The first step is to find the partial derivatives of the function with respect to x and y. The first order partial derivative of \( f(x, y)=x^{4}+y^{4}-x^{2}-y^{2}+1 \) with respect to x is \( f_x(x, y)=4x^{3}-2x \). Similarly, the first order partial derivative of \( f \) with respect to y is \( f_y(x, y)=4y^{3}-2y \).

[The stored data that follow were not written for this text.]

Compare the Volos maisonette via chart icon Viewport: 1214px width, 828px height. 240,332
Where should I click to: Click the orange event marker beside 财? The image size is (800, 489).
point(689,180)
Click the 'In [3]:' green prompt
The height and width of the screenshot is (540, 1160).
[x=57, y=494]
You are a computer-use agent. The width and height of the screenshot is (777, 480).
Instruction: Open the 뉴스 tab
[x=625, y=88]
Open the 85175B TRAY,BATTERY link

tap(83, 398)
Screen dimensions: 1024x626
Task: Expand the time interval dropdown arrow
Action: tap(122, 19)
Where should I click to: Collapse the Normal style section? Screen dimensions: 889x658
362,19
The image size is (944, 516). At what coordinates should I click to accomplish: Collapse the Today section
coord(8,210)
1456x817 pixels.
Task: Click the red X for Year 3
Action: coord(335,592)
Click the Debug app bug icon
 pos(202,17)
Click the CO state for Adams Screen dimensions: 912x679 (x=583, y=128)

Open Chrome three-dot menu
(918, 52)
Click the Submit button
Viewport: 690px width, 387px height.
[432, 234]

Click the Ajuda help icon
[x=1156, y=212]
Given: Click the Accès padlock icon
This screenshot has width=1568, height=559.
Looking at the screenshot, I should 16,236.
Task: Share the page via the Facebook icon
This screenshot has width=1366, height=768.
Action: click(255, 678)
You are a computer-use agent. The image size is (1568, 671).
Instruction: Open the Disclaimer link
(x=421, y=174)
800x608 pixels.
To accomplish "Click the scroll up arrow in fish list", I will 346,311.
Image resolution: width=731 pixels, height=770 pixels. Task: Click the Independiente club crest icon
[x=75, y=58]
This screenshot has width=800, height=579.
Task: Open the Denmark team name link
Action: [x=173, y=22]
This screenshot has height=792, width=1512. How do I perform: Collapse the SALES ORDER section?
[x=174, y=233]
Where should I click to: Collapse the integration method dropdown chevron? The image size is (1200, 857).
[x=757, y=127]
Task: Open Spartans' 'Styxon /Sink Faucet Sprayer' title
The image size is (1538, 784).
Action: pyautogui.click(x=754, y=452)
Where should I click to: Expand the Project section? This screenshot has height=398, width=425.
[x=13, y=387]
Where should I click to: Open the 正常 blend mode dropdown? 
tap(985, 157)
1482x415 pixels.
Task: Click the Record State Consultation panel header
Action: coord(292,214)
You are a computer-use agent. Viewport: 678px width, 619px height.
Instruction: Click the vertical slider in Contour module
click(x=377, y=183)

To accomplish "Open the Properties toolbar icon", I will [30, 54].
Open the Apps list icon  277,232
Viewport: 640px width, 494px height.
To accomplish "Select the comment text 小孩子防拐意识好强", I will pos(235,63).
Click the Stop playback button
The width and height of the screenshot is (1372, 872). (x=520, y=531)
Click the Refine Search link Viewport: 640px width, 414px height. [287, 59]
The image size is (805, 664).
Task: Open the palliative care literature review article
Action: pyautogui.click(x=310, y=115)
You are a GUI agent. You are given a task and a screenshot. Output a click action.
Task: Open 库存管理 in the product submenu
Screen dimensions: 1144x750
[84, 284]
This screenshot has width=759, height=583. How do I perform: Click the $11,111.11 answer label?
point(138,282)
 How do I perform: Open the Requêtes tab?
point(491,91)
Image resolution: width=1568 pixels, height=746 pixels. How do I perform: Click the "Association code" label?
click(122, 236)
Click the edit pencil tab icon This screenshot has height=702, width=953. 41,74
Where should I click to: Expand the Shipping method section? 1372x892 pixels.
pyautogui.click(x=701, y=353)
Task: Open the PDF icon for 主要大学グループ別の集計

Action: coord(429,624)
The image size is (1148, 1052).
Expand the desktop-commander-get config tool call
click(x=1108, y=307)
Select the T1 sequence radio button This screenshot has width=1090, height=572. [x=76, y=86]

The critical points are found by setting both partial derivatives equal to zero and then solve for x and y: \( f_x(x, y)=0 \) and \( f_y(x, y)=0 \). This yields: \( 4x^{3}-2x = 0 \) and \( 4y^{3}-2y = 0 \). Set x and y separately equal to 0 and solve for x and y. We get \( x=0, x=\sqrt{2}, x=-\sqrt{2} \) and \( y=0, y=\sqrt{2}, y=-\sqrt{2} \). Therefore, the critical points are (0,0), (0, \(\sqrt{2}\)), (0, -\(\sqrt{2}\)), \(\sqrt{2}\),0), -\(\sqrt{2}\),0), (\(\sqrt{2}\),\(\sqrt{2}\)), (-\(\sqrt{2}\), -\(\sqrt{2}\)), (\(\sqrt{2}\), -\(\sqrt{2}\)), and (-\(\sqrt{2}\),\(\sqrt{2}\)).

The second order partial derivatives needed for the Hessian are \( f_{xx}, f_{yy}, f_{xy}, \) and \( f_{yx} \), where: \( f_{xx} = 12x^{2}-2, f_{yy} = 12y^{2}-2, f_{xy}=f_{yx}=0 \).

We now check each critical point to see whether the function has a local maximum, local minimum, or a saddle point. We use the Hessian determinant, \( D= f_{xx}f_{yy} - f_{xy}f_{yx} \). At each critical point, if \( D > 0 \) then \( f \) has either a maximum or a minimum, if \( D < 0 \) then \( f \) has a saddle point. When \( D > 0 \), if \( f_{xx} > 0 \) and \( f_{yy} > 0 \) then \( f \) has a minimum, but if \( f_{xx} < 0 \) and \( f_{yy} < 0 \) then \( f \) has a maximum. Finally, here are the results of the second-derivative test at each critical point we found above: The Hessian determinant at (0,0) is -4, therefore (0,0) is a saddle point. For (\(\sqrt{2}\),0), (-\(\sqrt{2}\),0), (0,\(\sqrt{2}\)), (0,-\(\sqrt{2}\)), the determinant is -20, therefore they are saddle points too. For (\(\sqrt{2}\),\(\sqrt{2}\)), (-\(\sqrt{2}\),-\(\sqrt{2}\)), we get D=-8 which means they are saddle points. For (\(\sqrt{2}\),-\(\sqrt{2}\)), (-\(\sqrt{2}\),\(\sqrt{2}\)) we also get D=-8 so they are saddle points. There are no relative maxima or minima in the function. All critical points are saddle points.